### Problem description
Starting at the line that contains "You are a GUI", return every line through the end of the data exactly, without pictures.
═════ Stored data ═════
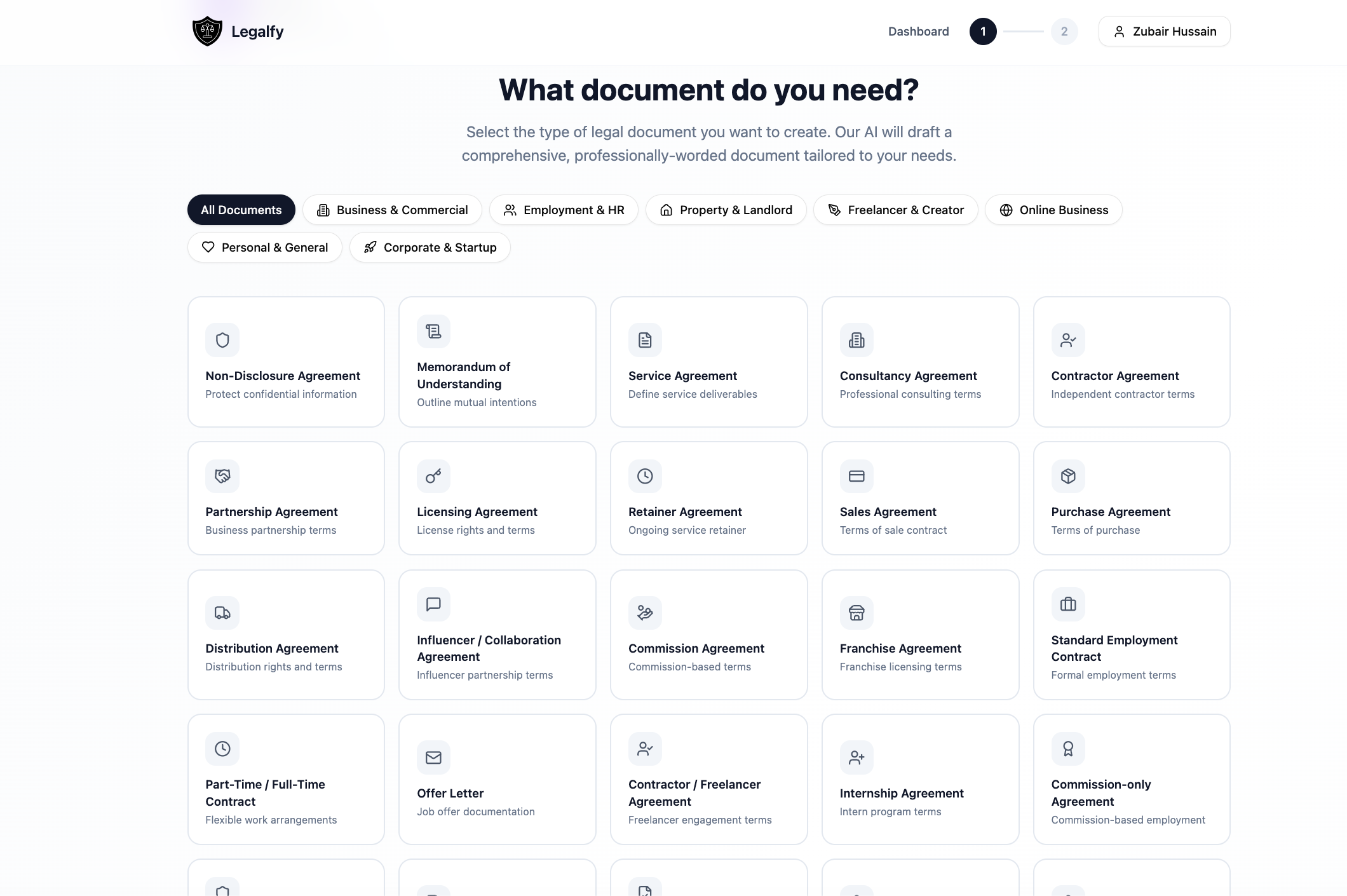The image size is (1347, 896).
Task: Toggle the Online Business filter
Action: [x=1053, y=210]
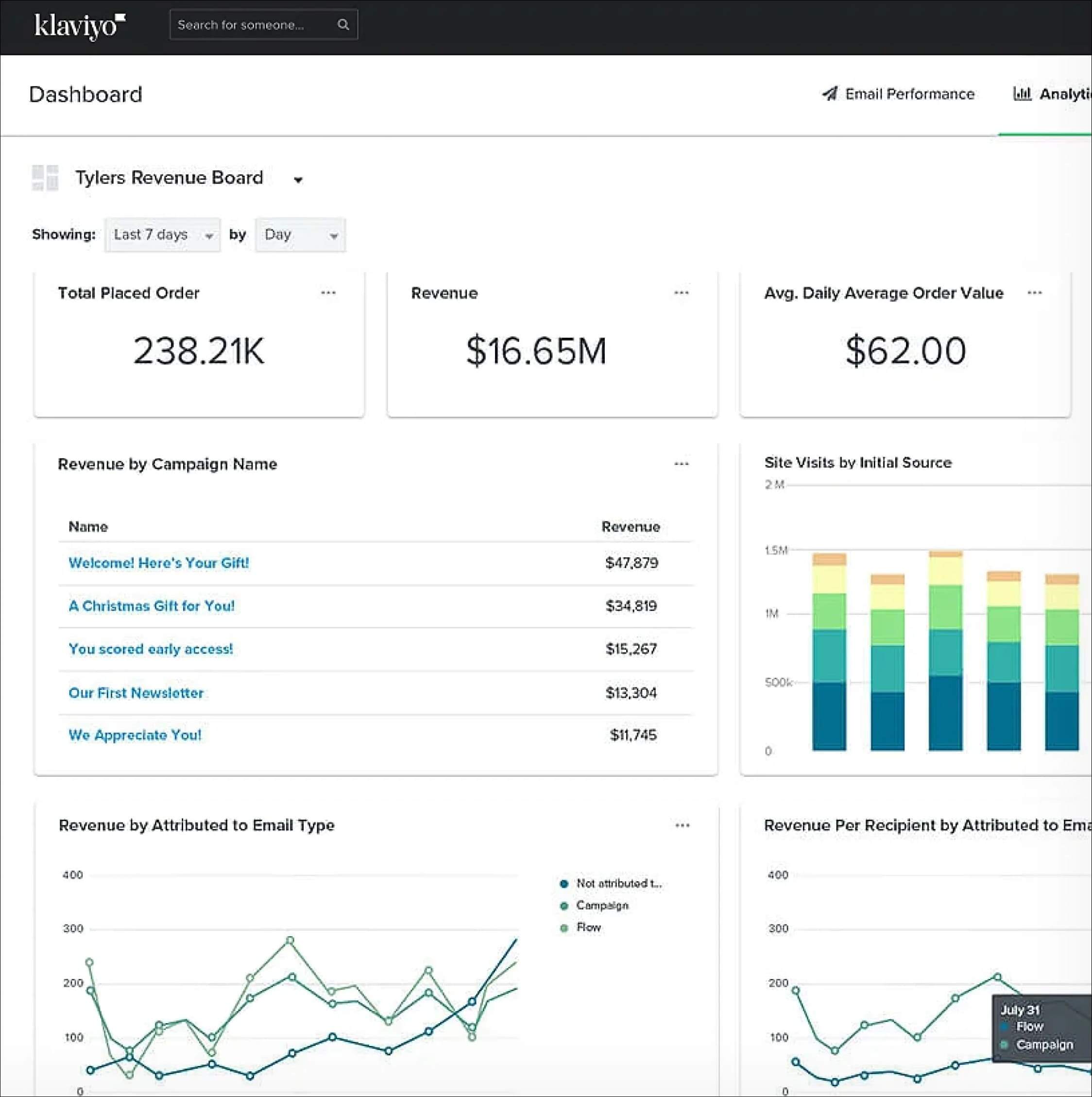Open the 'Our First Newsletter' campaign link

coord(136,693)
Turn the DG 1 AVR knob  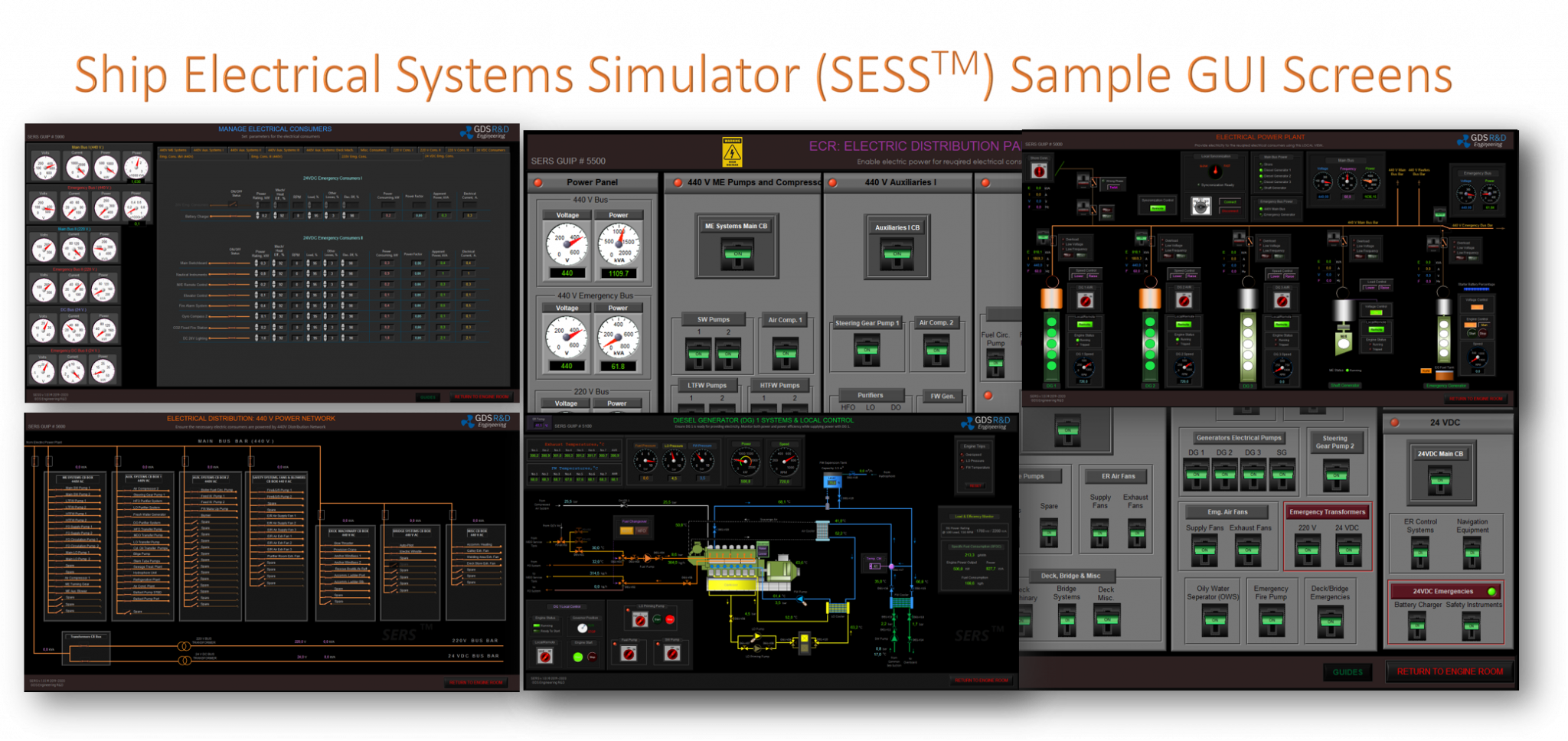(1084, 300)
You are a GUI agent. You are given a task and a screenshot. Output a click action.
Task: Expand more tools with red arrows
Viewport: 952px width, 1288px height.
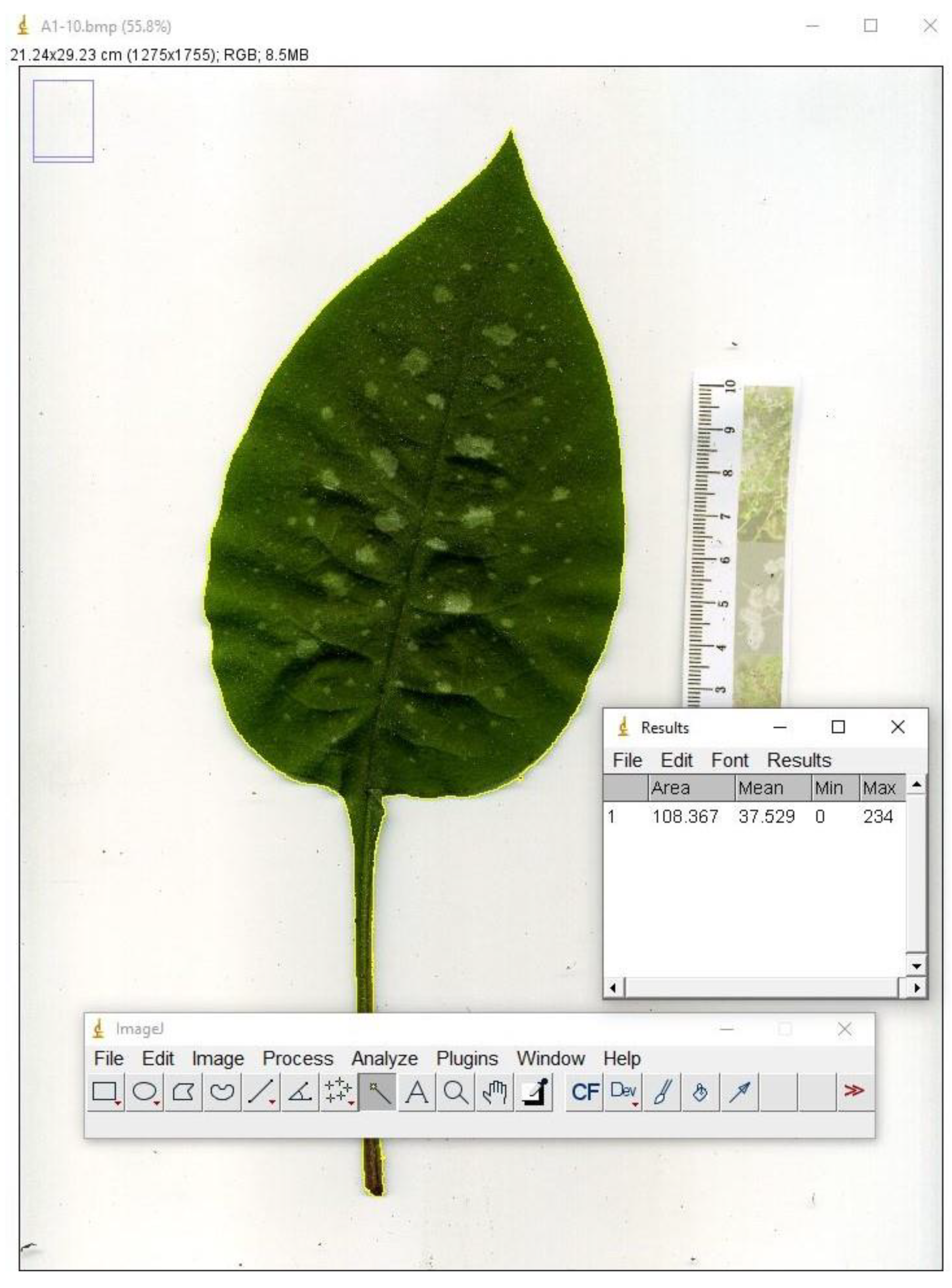tap(854, 1091)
═════
### Answer for this exercise
You are a GUI agent. You are given a task and a screenshot. Output a click action.
Task: Expand more tools with red arrows
Viewport: 952px width, 1288px height.
tap(854, 1091)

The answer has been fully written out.